**Problem description:** Whichever lines of the entries hold the word "computer" should be identified and copied.

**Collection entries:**
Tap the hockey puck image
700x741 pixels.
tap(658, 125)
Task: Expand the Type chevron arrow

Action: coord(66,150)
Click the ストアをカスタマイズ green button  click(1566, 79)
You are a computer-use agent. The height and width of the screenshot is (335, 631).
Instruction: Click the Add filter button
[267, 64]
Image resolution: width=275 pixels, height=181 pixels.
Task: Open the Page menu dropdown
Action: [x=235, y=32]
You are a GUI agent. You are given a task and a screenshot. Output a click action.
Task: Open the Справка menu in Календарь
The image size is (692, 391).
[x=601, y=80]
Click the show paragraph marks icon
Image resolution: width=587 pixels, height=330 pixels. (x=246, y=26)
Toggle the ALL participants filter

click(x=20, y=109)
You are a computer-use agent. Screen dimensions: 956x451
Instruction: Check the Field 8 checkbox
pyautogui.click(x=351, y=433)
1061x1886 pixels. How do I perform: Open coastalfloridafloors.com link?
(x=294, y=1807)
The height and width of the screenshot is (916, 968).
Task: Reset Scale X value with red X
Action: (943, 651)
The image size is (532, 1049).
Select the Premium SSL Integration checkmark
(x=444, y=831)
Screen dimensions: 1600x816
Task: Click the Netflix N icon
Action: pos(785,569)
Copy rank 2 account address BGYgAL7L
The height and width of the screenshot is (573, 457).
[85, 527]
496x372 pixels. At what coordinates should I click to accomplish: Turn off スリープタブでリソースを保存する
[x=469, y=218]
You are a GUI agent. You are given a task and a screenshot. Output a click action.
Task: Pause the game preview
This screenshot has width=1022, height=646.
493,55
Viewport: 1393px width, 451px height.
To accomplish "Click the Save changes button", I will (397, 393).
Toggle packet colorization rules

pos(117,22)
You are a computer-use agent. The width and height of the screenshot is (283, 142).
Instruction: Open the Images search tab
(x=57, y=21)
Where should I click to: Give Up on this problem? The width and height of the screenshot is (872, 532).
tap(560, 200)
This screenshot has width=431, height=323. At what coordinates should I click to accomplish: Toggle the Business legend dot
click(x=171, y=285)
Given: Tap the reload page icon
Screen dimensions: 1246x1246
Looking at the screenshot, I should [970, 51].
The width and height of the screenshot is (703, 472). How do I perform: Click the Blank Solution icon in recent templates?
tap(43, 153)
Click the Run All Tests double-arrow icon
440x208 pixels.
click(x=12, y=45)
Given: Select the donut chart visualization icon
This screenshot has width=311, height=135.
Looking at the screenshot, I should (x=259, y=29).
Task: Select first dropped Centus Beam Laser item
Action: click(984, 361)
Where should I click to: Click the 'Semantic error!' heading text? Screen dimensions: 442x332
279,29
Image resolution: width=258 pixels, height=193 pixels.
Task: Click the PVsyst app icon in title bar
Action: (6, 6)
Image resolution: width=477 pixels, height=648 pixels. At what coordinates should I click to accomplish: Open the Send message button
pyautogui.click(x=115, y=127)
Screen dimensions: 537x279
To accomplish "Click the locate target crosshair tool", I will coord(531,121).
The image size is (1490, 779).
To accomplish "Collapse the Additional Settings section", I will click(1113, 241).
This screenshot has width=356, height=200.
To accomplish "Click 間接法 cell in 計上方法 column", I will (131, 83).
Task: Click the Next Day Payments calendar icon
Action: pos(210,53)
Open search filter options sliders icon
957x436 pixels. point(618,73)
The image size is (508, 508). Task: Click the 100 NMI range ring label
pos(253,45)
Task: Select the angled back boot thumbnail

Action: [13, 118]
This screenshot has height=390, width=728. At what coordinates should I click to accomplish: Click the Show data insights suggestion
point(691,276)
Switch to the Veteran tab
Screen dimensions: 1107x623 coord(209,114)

**Problem solution:**
You are a computer-use agent. The height and width of the screenshot is (335, 631).
You are a computer-use agent. Screen dimensions: 956x451
You are a computer-use agent. The width and height of the screenshot is (283, 142).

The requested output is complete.